What you need to do
Search the data below for the line containing "Create Account (1626, 25)", then please set down that line and all remaining ones exactly as written.

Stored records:
•••••

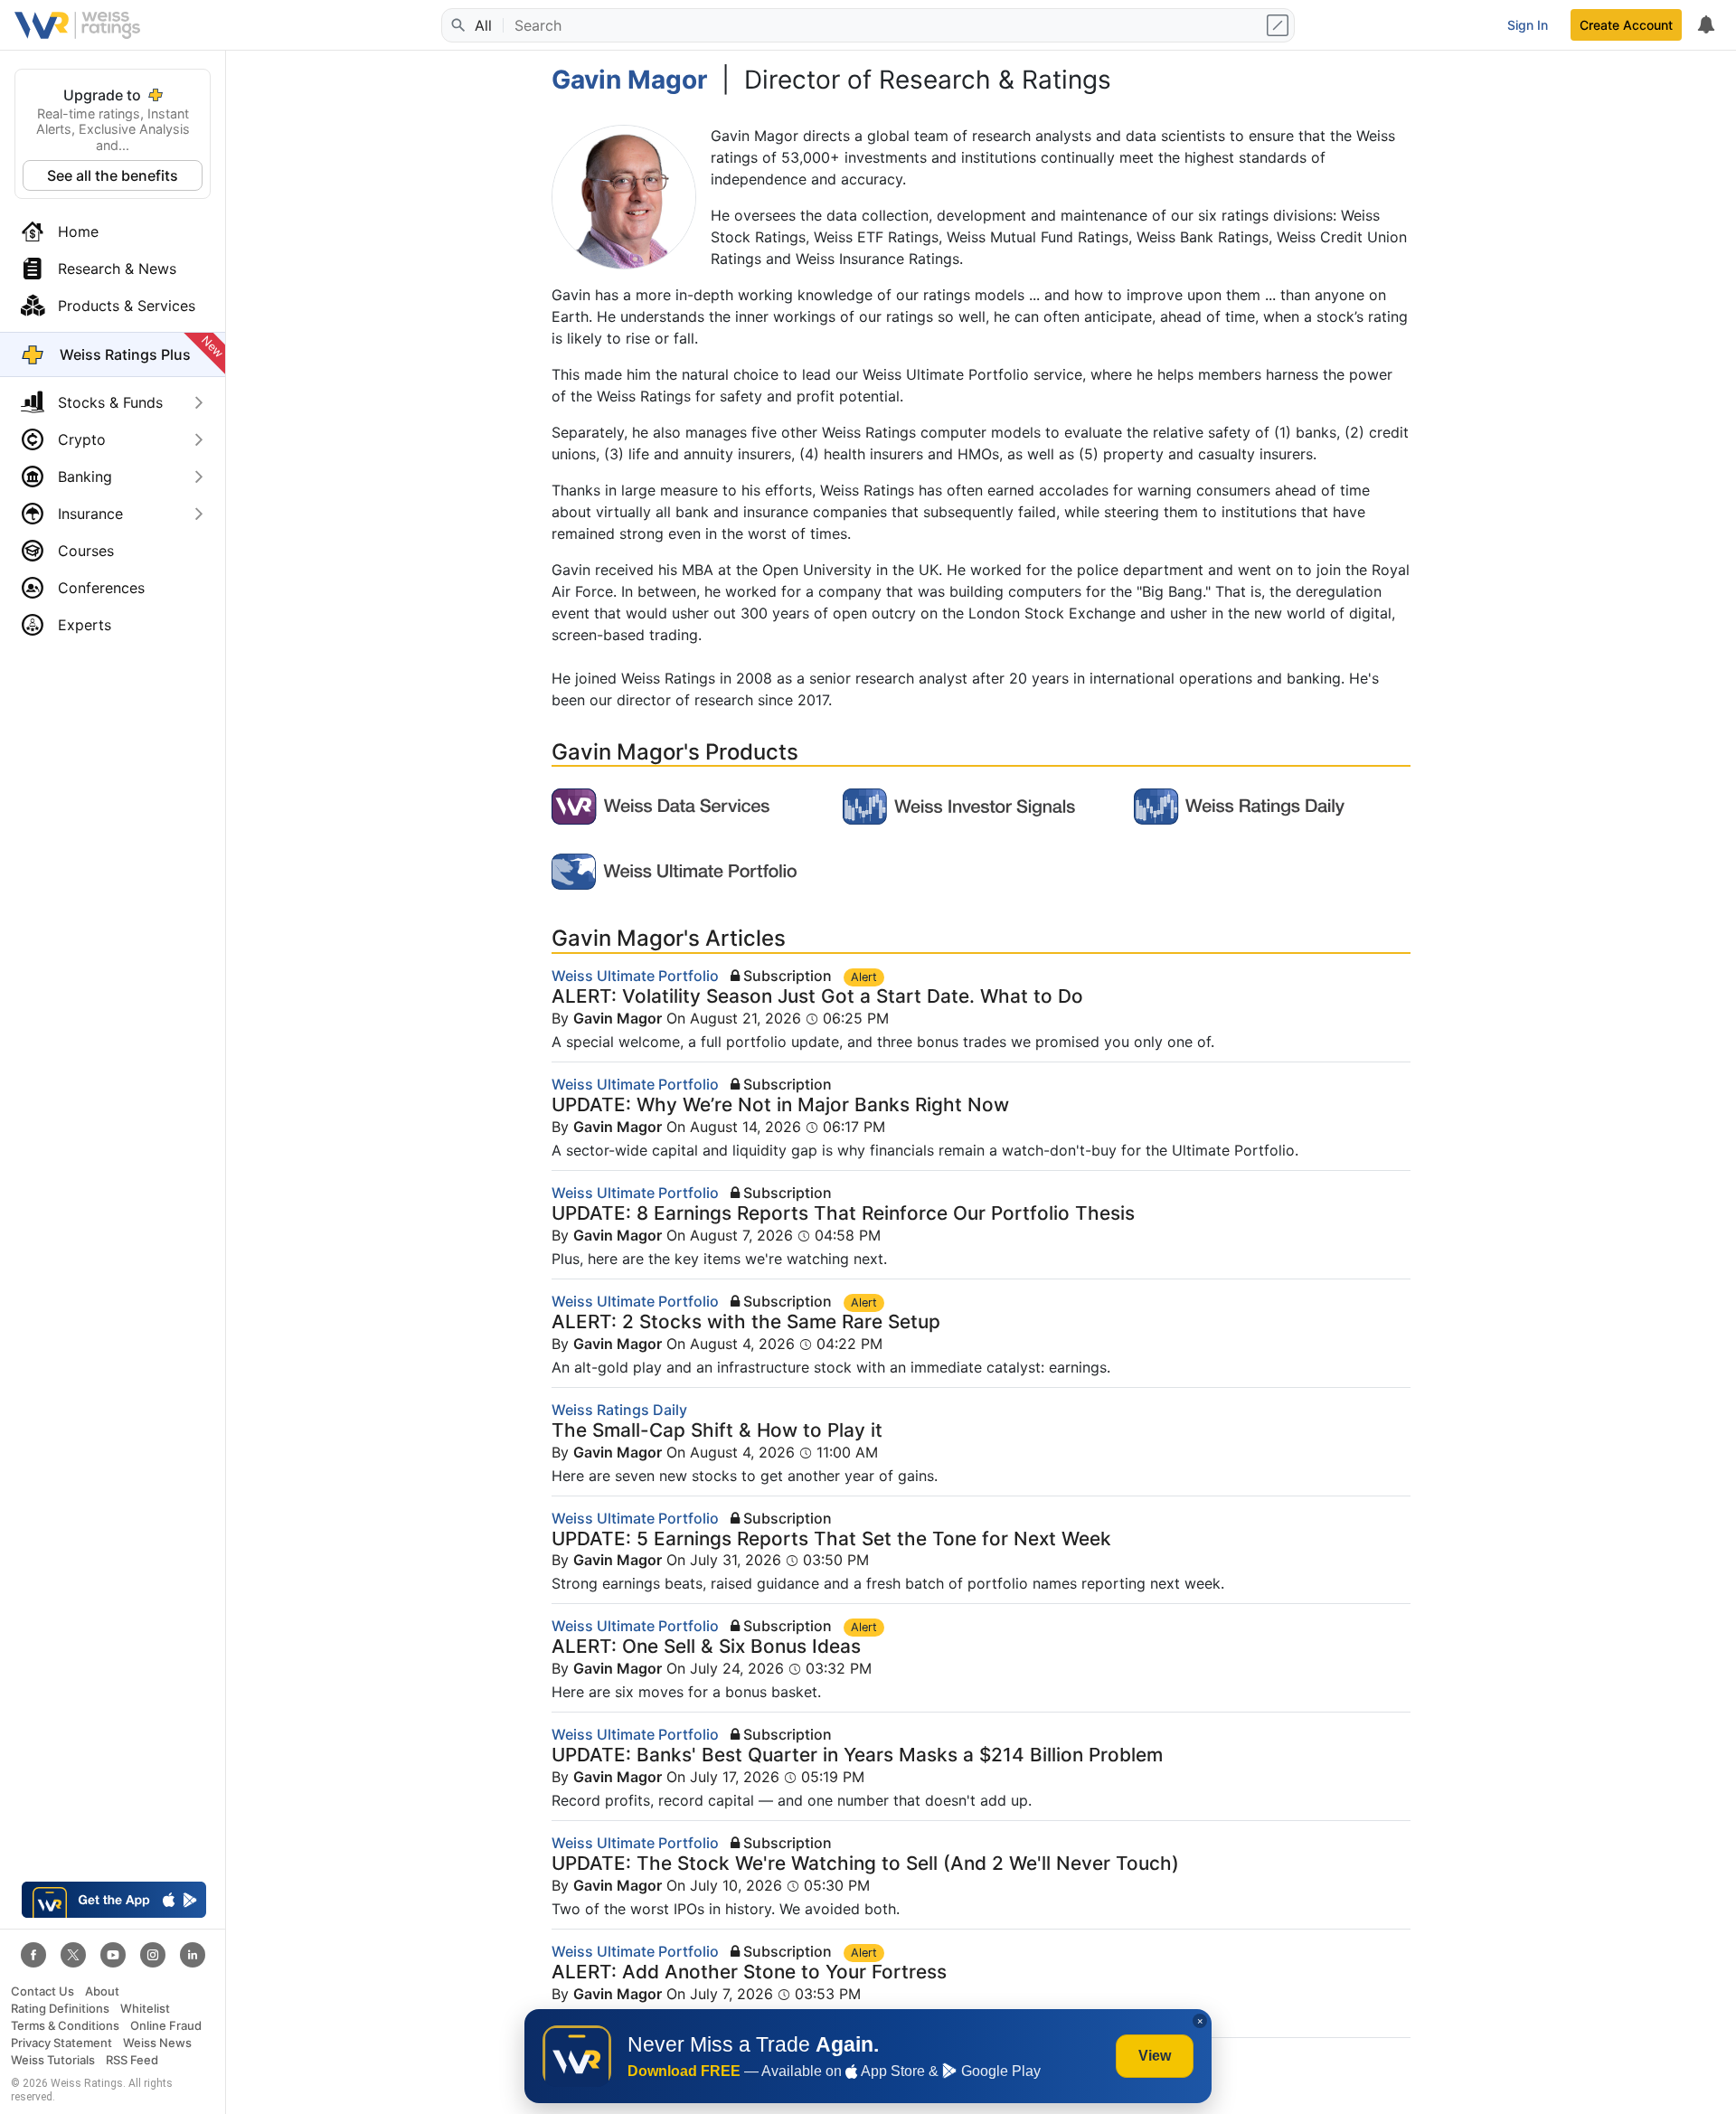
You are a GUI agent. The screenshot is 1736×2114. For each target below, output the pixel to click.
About (102, 1991)
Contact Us (42, 1991)
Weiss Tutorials (53, 2060)
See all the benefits (112, 175)
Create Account (1626, 25)
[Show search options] (1279, 25)
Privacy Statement (61, 2043)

•••••

Answer section
Create Account (1626, 25)
[Show search options] (1279, 25)
Privacy Statement (61, 2043)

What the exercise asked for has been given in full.